PATCH: Readline for MinGW
Mark Mitchell
mark@codesourcery.com
Mon Jun 13 06:09:00 GMT 2005
Mark Kettenis wrote:
> Huh? AFAIK, POSIX doesn't say anything about arrow keys or the
> sequences produced by it. That's all determined by the terminal type.
Yes. Good point.
> Hmm, it looks like that readline simply hardcodes the ANSI sequences
> for these keys instead of consulting termcap.

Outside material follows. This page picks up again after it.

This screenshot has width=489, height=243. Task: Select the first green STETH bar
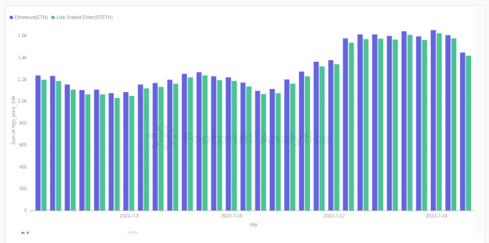pyautogui.click(x=44, y=145)
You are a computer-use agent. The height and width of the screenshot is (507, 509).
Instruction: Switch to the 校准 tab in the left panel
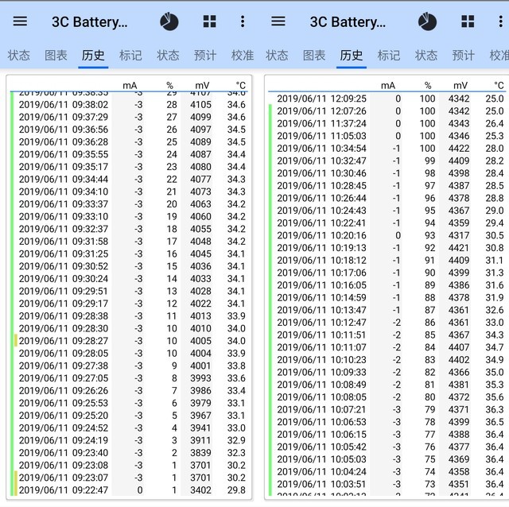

Not your fault though.
> But if it did consult termcap, you could provide a stub tgetent() that
> did the mapping.
Indeed.
> Incidentally, I find the way you find you write the macros a bit
> confusing:
>
> + #ifdef __MINGW32__
> + /* Under Windows, when an extend key (like an arrow key) is
> + pressed, getch() will return 0xE0 followed by a code for the
> + extended key. We use macros to transform those into the normal
> + UNIX sequences for these keys. */
> +
> + /* Up arrow. */
> + rl_macro_bind ("\340H", "\033[A", map);
> + /* Left arrow. */
> + rl_macro_bind ("\340K", "\033[D", map);
> + /* Right arrow. */
> + rl_macro_bind ("\340M", "\033[C", map);
> + /* Down arrow. */
> + rl_macro_bind ("\340P", "\033[B", map);
> + #endif
>
> It has "\34" and "\033" on the same line so I get confused whether
> "\34" is octal or not...
>
> Also, I don't see any trace of the 0xE0 you mention in the comment.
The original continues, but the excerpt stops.